The pure form of this segmental pancreatitis has a differential diagnosis of duodenal cancer, cholangiocarcinoma, or acute pancreatitis with phlegmon formation along the groove.
MRCP helps distinguish GP from CBD carcinoma, as GP displays smooth CBD tapering and shouldering is infrequent.
When a mass like an enlargement is noted in the pancreatic head, it becomes tough to distinguish whether it is a pancreatic head carcinoma or a segmental form of GP. The history and age of the patient usually help in the diagnosis. GP will not show evidence of peripancreatic vessel encasement or obstruction. Pancreatic cancer, on the other hand, is likely to infiltrate along major peripancreatic arteries that are blocked or encased by the said lesion.

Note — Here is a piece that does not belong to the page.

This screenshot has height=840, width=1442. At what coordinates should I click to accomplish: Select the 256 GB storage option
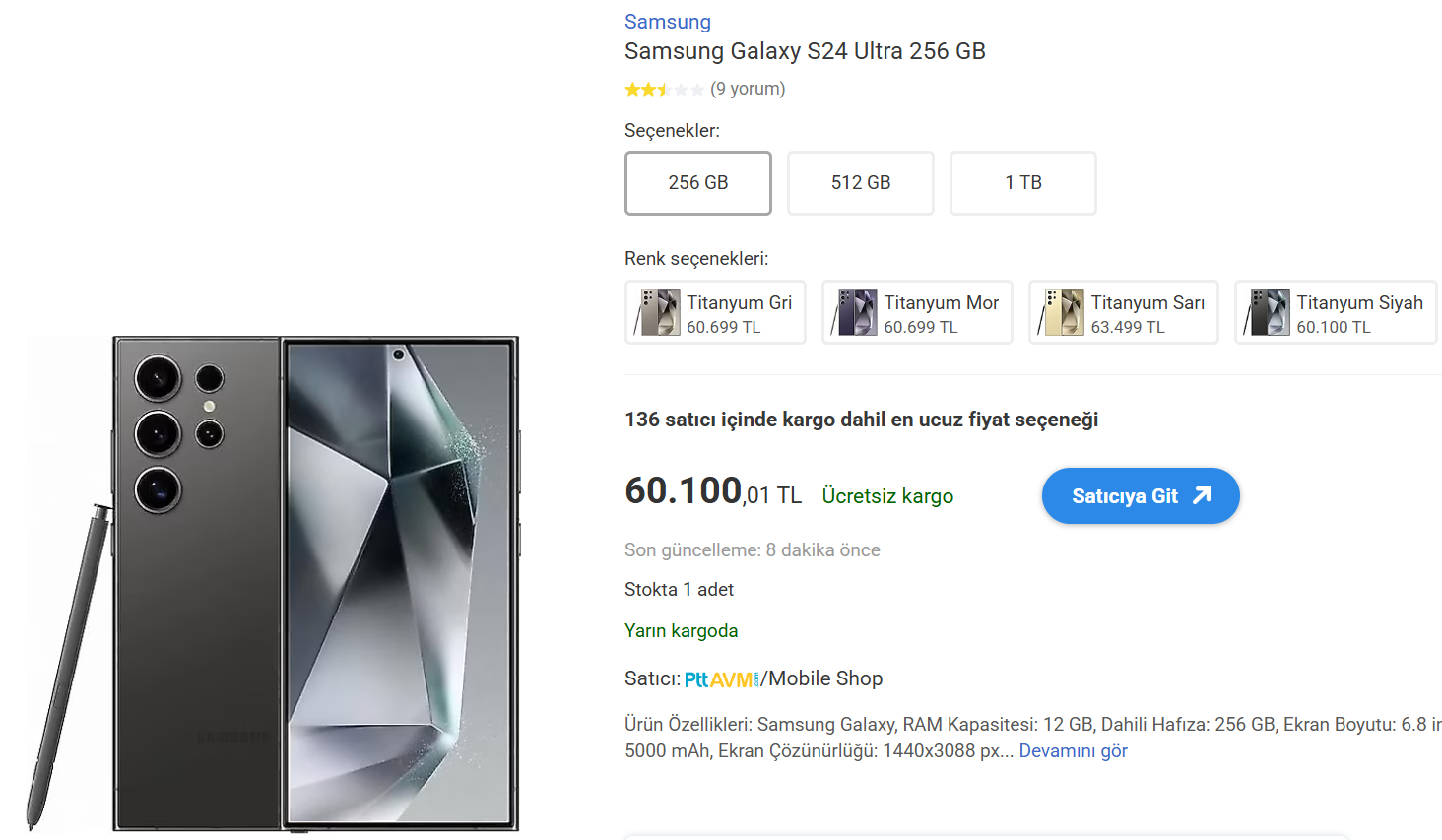[x=697, y=183]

Most pancreatic adenocarcinomas do not display internal cystic changes, unlike GP. Furthermore, medial duodenal wall thickening, prevalent in GP, is unusual in pancreatic cancer. However, CBD shouldering might be present in both pathologies.
According to some researchers, pancreatic head carcinoma will show homogenous enhancement in the arterial phase. In contrast, the GP lesion will show minimal patchy enhancement with an increase in the enhancement in the delayed phase.
Endoscopic ultrasound will show smooth tubular stenosis of the CBD with minor irregularities of the central pancreatic duct. Endoscopic ultrasound often turns out to be moot in GP as probe insertion is complicated due to duodenal stenosis, and the accuracy of EUS depends on the operator and experience, in addition to the lack of facility in many centers.
Duodenal biopsies often turn out to be advantageous the deciding whether tissue is inflammatory or neoplastic but might be non-resultant if the carcinomatous tissue is negligible. Furthermore, fine-needle aspiration may still show spindle cell proliferation with nuclear atypia and high mitotic activity.
In our case, the findings that cemented the diagnosis were the lesion’s location, the cystic changes surrounding the duodenum, the luminal narrowing of the duodenum, and the minimal post-contrast enhancement of this lesion. The pancreatic duct and CBD were not dilated, suggesting a benign nature. Stable focal masses with this location and characteristics are consistent with a diagnosis of GP (pure form).
Essentially, the treatment of this pancreatitis is conservative. At the same time, surgery is the last resort for cases of untreatable pain or when the possibility of malignancy is not eliminated with pathological analyses.
Even in the most suggestive clinical and imaging findings, the possibility of malignant pathology cannot be ruled out, and patients ultimately undergo pancreaticoduodenectomy.
Hence, the radiologist must carefully and precisely diagnose the most classical cases with the correlation between the clinical features and the imaging features so that unnecessary surgeries can be avoided.
It is challenging to make the diagnosis of GP on imaging. It is essential to have a high index of its suspicion when a pancreatic head abnormality is detected to avoid unnecessary surgical intervention which can be avoided in cases of GP.